主な要点:
- SWIFTは、イーサリアム互換ネットワーク(Hyperledger Besu)上で共有元帳をテストしています。
- このパイロットプロジェクトは、トークン化預金と24時間365日のクロスボーダー決済の実現を目指しています。
- この動きにより、伝統的金融(TradFi)ネットワークとXRPのようなブロックチェーン基盤が統合される可能性があります。
主な要点:

グローバルな金融メッセージング大手であるSWIFTは、トークン化資産のための新しい共有元帳を試験運用しています。これは、既存の決済システムと新興のブロックチェーンネットワークを接続し、24時間365日のクロスボーダー決済を可能にすることを目的としています。
2026年3月31日に発表されたこのパイロットプロジェクトは、企業向けブロックチェーン用に設計されたフレームワークであるHyperledger Besu上に構築された、イーサリアム仮想マシン(EVM)互換システムを使用しています。
プロジェクトの目標は、商業銀行の資金をブロックチェーン上でデジタル表現した「トークン化預金」の活用を模索することです。伝統的金融(TradFi)の支配的なプレーヤーによるこの取り組みは、確立されたインフラと分散型台帳技術(DLT)を統合するための重要な一歩となります。
成功すれば、このパイロットは伝統的金融とデジタル資産の世界の間に重要な架け橋を築き、国際決済におけるDLTの導入を加速させる可能性があります。また、暗号資産ネイティブなソリューションに挑戦する一方で、RippleのXRPのような相互運用可能なネットワークに恩恵をもたらす可能性もあります。

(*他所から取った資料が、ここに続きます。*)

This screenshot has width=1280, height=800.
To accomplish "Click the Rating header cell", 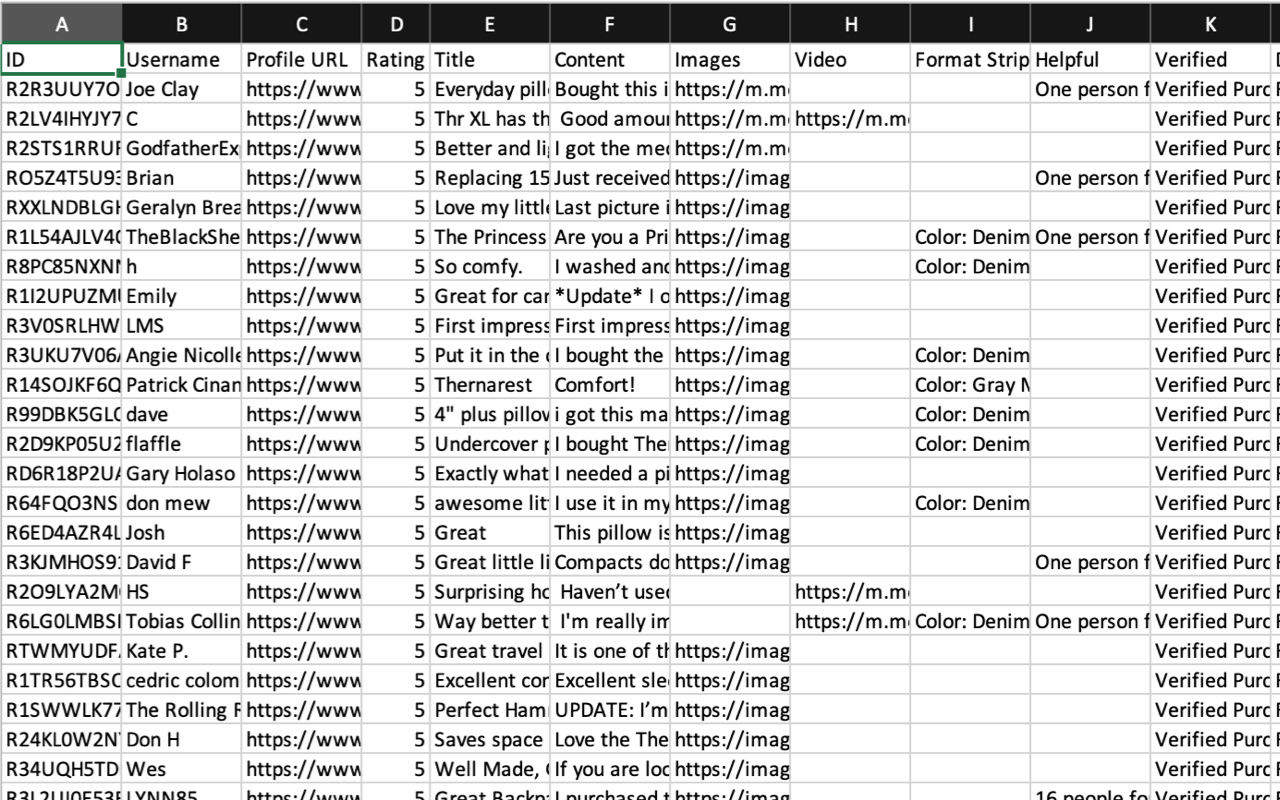I will [396, 60].
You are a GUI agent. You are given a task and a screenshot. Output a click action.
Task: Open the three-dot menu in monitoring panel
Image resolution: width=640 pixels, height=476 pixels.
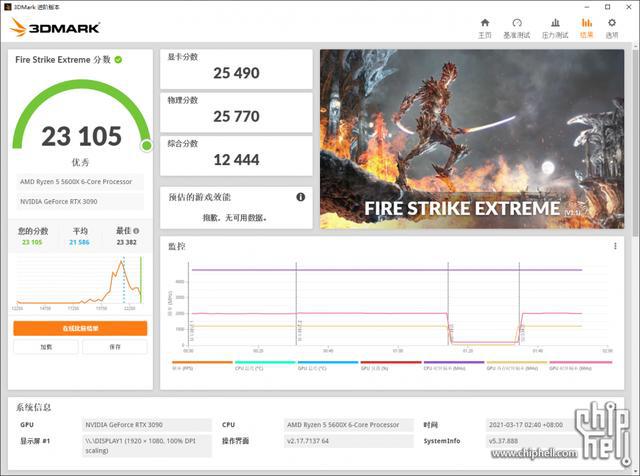pos(615,246)
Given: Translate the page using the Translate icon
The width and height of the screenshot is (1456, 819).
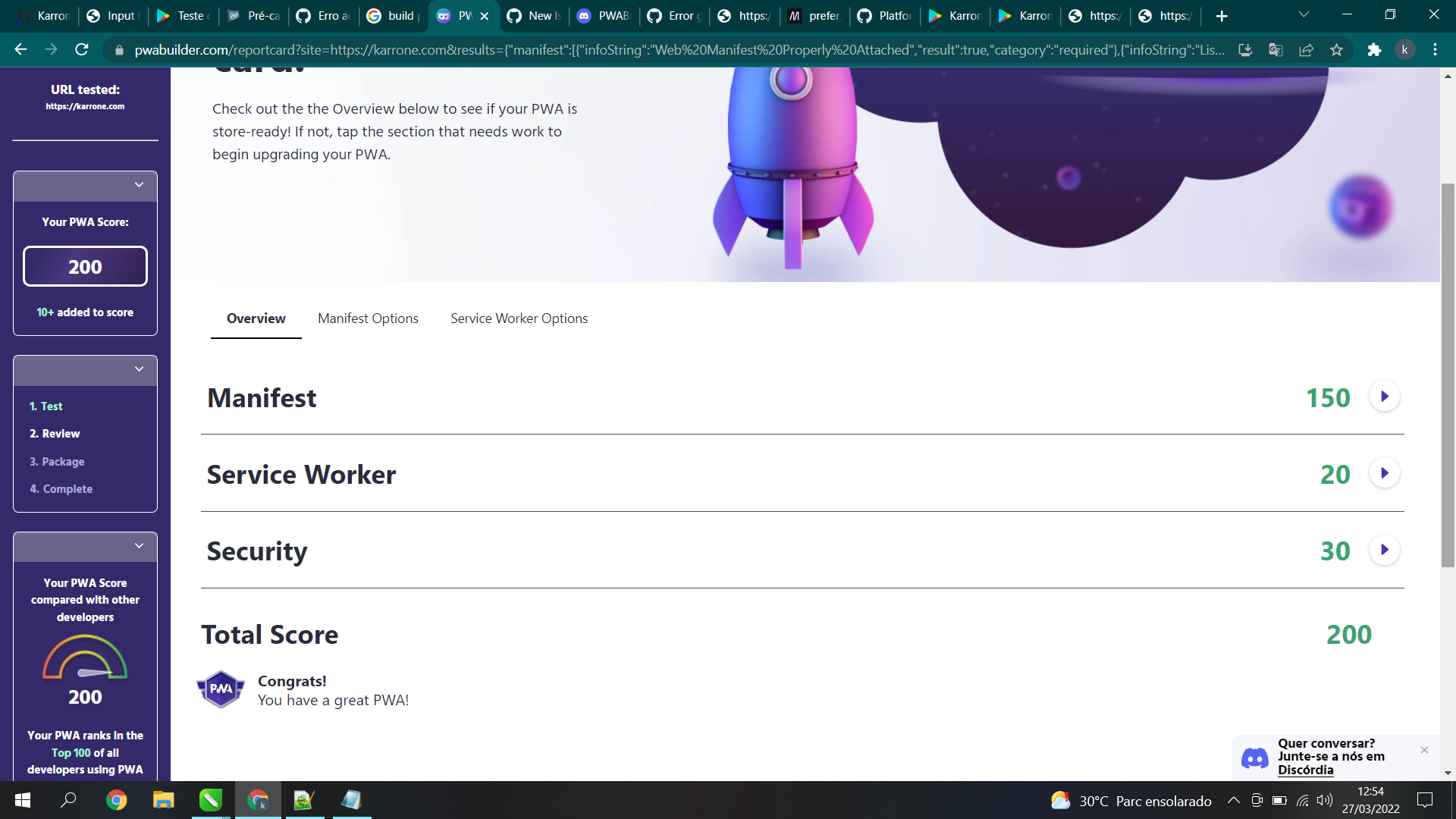Looking at the screenshot, I should (1276, 49).
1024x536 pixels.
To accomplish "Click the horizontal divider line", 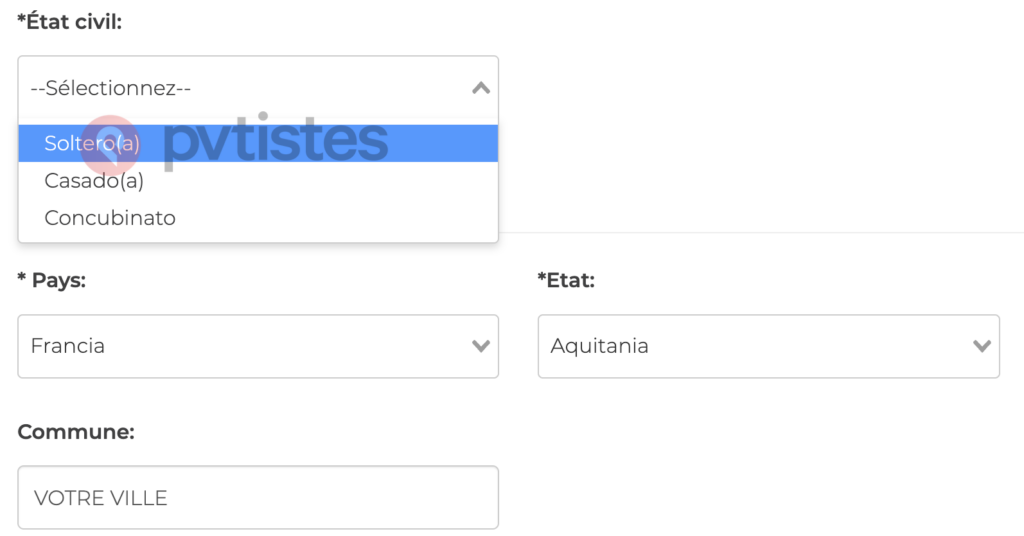I will pyautogui.click(x=760, y=233).
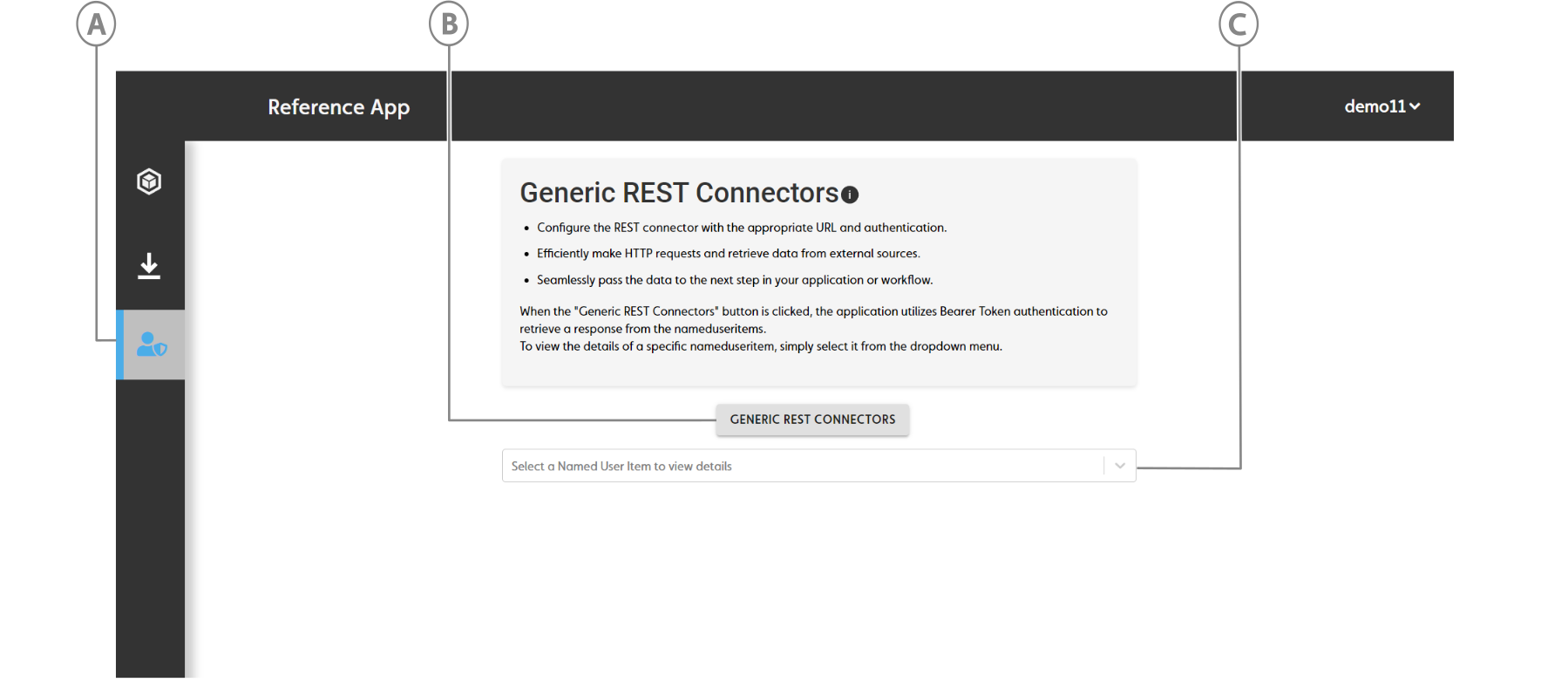This screenshot has height=689, width=1568.
Task: Click the info icon beside the heading
Action: (850, 194)
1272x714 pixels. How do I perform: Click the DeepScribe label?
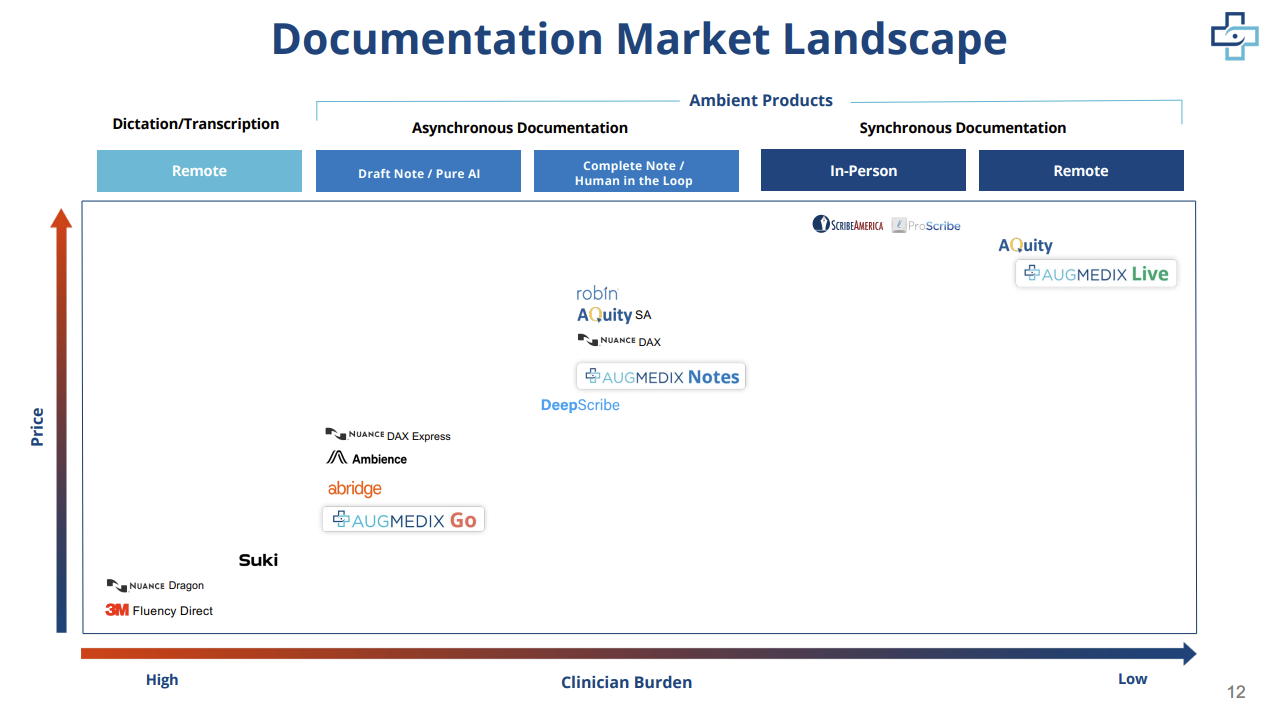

現在、1日あたり数兆ドルの決済メッセージを処理しているSWIFTのこの取り組みは、金融セクターで拡大するトークン化への探求に対する直接的な反応です。トークン化預金はステーブルコインに似ていますが、規制された商業銀行によって発行されるため、ブロックチェーンの効率性と機関としての安定性が融合される可能性があります。このパイロットは、異なるブロックチェーンネットワークと伝統的システム間の分断を克服することを目指しています。
EVMベースの元帳を使用することで、SWIFTはイーサリアムを含む最大のスマートコントラクトエコシステムとの一定の互換性を確保しています。この技術的選択は、完全に孤立したシステムを構築するのではなく、既存のブロックチェーン資産やプラットフォームと相互運用するという意図を示しています。
このプロジェクトの成功は、暗号資産業界に大きな影響を与える可能性があります。これは、グローバル金融の中核機能においてブロックチェーンを使用する強力な概念実証(PoC)となります。XRPのようにクロスボーダー決済に特化した資産にとって、ネットワークの相互運用が可能になれば、SWIFTのプラットフォームは取引フローの主要な新しいチャネルになる可能性があります。この動きはまた、信頼できる規制された主体を24時間365日の決済空間に持ち込むため、既存のステーブルコイン発行者や分散型決済プロトコルにとっても長期的な課題となります。
この記事は情報提供のみを目的としており、投資アドバイスを構成するものではありません。